The entries below hold a line with "Where should I click to: Open" and a line with "Clear the email field with X icon". Return those lines and all that lie between them, exactly and only.

- Opening Delimiter -

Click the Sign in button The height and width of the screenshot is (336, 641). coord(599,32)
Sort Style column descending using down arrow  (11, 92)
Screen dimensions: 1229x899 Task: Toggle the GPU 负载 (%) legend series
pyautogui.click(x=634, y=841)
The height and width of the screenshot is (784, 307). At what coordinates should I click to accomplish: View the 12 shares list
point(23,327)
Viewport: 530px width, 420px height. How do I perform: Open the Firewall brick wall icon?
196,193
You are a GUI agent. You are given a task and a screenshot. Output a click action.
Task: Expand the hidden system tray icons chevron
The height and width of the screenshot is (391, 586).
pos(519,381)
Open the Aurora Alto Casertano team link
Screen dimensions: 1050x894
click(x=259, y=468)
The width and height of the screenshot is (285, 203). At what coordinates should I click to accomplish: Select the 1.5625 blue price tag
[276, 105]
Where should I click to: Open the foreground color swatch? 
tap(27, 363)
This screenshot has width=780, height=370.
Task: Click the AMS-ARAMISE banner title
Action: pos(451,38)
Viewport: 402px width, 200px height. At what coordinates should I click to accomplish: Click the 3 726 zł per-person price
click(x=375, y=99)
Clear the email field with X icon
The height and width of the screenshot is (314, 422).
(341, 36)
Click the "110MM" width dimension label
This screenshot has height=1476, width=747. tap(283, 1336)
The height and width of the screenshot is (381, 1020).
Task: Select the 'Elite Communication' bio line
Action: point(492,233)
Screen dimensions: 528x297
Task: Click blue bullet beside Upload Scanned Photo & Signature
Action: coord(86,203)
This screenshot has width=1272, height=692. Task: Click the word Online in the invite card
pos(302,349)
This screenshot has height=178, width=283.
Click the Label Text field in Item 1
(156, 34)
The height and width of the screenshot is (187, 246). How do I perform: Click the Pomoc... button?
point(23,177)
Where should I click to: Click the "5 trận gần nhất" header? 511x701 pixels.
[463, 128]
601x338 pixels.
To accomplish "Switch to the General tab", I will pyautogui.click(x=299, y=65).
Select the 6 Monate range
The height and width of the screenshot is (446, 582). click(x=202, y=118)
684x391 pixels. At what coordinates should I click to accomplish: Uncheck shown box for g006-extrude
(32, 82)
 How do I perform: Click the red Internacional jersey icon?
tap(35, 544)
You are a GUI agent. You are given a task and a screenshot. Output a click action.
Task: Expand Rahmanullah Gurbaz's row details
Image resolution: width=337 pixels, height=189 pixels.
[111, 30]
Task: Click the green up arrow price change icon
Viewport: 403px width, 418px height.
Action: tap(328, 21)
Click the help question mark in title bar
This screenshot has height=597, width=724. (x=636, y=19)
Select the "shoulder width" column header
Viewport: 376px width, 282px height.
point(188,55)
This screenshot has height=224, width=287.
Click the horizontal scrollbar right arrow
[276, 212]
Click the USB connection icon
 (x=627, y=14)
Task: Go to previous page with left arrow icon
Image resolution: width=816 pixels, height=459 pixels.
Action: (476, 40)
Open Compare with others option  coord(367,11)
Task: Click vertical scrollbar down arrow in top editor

- Closing Delimiter -

TASK ANSWER:
Where should I click to: Open the foreground color swatch? 
tap(27, 363)
This screenshot has width=780, height=370.
Task: Click the AMS-ARAMISE banner title
Action: pos(451,38)
Viewport: 402px width, 200px height. At what coordinates should I click to accomplish: Click the 3 726 zł per-person price
click(x=375, y=99)
Clear the email field with X icon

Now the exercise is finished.